Data provided:
######
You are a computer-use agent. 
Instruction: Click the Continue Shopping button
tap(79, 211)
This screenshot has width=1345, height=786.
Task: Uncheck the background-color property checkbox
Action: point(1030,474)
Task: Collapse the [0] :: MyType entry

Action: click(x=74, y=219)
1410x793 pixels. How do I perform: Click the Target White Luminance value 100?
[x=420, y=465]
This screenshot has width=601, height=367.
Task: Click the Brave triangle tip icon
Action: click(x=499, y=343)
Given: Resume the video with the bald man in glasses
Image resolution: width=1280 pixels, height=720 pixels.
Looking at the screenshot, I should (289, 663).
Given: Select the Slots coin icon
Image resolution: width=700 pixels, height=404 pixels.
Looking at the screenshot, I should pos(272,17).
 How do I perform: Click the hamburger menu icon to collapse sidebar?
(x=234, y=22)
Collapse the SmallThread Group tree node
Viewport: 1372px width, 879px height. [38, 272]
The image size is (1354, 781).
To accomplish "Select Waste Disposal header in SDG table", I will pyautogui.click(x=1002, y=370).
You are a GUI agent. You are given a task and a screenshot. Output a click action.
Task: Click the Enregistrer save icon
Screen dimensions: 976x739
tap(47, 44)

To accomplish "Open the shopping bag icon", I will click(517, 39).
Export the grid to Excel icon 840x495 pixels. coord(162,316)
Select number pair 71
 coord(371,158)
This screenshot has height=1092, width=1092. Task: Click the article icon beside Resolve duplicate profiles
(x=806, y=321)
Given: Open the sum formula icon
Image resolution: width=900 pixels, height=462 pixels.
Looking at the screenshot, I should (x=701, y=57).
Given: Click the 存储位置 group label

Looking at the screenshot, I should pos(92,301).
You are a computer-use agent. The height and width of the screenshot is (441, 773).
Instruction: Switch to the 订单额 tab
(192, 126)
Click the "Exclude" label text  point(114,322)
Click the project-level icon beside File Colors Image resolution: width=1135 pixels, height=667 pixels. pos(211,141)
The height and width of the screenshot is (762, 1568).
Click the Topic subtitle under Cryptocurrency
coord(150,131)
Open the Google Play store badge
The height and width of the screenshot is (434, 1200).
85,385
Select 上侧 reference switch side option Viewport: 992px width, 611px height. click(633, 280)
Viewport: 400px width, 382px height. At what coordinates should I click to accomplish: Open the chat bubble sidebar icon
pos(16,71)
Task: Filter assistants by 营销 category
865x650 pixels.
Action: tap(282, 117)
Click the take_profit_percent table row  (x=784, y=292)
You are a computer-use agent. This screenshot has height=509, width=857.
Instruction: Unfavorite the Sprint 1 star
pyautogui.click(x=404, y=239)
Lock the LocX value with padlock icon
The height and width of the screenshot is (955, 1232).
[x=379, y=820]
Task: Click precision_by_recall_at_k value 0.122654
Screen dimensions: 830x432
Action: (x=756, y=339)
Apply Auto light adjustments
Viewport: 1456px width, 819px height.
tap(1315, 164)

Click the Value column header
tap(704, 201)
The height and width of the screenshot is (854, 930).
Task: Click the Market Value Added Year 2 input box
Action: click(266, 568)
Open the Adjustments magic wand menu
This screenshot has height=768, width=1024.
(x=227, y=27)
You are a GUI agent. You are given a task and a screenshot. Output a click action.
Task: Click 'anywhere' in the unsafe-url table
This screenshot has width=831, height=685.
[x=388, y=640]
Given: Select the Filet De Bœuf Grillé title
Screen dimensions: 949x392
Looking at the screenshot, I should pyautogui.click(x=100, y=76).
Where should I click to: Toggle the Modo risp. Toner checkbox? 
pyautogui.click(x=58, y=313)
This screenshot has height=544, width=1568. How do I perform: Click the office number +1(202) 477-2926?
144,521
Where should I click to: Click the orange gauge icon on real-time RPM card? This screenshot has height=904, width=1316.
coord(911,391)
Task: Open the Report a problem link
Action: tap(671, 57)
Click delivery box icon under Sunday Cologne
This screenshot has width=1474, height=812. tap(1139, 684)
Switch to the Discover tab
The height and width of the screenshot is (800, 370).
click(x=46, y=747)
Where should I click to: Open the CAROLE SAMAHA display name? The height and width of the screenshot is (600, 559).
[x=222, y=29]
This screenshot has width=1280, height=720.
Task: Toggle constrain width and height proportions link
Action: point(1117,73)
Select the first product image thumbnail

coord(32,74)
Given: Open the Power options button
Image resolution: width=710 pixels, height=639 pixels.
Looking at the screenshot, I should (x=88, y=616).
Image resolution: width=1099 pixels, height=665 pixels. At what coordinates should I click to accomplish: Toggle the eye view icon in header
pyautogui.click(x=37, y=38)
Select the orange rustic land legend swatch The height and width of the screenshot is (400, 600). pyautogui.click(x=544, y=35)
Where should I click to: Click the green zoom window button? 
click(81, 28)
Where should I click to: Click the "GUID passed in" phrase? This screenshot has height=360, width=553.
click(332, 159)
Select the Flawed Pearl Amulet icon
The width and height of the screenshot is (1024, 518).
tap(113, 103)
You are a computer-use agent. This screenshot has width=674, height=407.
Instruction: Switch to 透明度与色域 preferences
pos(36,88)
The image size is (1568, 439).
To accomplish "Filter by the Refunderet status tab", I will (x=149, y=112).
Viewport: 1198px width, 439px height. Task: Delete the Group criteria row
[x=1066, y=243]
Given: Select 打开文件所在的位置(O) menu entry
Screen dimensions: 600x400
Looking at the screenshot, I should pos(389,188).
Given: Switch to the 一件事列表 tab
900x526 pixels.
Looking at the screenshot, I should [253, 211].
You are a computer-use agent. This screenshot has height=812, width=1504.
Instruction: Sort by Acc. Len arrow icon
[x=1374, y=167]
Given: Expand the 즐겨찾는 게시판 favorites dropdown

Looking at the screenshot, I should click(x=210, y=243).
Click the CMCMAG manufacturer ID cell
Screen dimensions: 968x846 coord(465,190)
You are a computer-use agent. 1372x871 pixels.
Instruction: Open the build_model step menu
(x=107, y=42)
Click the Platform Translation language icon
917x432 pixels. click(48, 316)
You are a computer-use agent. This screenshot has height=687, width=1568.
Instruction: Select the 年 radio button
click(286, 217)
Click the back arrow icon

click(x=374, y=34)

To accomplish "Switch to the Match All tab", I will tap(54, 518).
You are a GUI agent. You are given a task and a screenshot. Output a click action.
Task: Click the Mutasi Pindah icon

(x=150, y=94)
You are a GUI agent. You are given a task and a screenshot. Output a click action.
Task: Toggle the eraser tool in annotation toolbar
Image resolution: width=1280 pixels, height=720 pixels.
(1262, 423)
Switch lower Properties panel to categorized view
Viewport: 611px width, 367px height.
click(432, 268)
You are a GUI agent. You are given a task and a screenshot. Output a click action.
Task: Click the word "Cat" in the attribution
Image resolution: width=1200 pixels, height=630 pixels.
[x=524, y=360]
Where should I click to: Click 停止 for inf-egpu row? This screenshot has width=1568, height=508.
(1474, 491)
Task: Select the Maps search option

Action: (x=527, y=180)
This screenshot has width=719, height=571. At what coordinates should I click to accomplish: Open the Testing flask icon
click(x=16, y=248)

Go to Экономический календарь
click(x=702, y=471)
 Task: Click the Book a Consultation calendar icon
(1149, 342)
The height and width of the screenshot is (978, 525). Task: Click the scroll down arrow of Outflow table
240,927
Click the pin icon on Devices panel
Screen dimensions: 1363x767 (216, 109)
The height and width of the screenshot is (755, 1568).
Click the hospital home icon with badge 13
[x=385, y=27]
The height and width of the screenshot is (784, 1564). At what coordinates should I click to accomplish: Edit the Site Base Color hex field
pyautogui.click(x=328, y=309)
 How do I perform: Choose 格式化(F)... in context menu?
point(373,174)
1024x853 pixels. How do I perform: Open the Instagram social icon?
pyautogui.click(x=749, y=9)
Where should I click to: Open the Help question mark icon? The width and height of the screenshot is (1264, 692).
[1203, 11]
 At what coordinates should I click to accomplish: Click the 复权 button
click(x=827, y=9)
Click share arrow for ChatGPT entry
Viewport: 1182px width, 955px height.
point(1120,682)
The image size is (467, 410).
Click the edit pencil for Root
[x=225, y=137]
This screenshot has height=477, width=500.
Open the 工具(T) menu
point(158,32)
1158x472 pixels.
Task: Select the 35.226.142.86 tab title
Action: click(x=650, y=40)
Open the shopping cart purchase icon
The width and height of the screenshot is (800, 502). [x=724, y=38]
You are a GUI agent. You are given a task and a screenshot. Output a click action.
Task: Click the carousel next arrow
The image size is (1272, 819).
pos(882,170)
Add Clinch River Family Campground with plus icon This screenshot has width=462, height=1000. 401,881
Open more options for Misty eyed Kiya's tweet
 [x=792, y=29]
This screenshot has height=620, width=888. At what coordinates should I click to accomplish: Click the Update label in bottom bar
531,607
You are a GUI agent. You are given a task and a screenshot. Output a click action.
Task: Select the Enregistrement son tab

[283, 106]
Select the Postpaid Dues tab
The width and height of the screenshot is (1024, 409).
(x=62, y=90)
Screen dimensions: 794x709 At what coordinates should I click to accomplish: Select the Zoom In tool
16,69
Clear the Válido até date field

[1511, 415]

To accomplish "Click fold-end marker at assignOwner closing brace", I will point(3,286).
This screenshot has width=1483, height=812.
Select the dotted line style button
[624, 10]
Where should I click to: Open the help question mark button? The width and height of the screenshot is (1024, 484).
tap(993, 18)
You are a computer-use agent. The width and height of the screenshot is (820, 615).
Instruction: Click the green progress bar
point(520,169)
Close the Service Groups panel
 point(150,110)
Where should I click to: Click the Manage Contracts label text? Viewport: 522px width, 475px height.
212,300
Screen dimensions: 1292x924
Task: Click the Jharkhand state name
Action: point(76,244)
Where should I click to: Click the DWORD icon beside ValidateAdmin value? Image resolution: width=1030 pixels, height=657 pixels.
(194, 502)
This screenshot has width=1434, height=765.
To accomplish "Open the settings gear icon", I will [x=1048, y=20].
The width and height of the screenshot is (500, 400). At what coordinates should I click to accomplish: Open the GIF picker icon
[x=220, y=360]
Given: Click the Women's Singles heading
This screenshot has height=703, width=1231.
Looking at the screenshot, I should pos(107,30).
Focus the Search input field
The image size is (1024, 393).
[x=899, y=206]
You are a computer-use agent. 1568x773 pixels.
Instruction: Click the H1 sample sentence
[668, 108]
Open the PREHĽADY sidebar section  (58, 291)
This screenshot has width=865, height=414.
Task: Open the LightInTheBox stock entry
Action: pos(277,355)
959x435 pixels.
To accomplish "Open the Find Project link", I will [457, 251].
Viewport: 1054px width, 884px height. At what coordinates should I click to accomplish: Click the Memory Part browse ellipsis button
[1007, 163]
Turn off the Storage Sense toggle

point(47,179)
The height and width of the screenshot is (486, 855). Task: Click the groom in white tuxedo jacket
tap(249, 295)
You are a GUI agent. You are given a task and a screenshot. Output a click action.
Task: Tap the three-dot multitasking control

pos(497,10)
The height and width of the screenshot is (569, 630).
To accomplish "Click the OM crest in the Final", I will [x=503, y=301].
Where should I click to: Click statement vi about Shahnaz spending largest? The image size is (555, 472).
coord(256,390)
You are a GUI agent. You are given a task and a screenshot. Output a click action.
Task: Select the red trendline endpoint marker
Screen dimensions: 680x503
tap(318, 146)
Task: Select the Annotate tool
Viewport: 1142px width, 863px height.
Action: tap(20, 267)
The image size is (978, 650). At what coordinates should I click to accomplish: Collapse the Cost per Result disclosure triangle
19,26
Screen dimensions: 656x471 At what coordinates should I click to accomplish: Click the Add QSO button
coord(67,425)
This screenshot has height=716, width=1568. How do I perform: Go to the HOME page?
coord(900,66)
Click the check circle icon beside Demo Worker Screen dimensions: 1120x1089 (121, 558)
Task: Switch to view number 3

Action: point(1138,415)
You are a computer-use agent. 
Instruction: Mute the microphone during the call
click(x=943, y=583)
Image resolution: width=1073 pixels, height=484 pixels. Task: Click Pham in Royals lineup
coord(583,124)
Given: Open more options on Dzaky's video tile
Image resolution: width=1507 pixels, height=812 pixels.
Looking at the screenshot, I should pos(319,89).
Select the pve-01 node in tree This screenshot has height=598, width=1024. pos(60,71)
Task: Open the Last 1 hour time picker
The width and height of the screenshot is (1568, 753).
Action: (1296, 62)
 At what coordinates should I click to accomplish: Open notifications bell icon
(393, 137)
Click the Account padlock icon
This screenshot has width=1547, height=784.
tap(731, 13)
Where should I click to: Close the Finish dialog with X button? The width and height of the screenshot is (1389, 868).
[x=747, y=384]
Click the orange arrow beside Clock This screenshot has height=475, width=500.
######
What the exercise asks:
Tally the lines of the listing that contain "Filter" and give the tally alone.

Response to this task:
2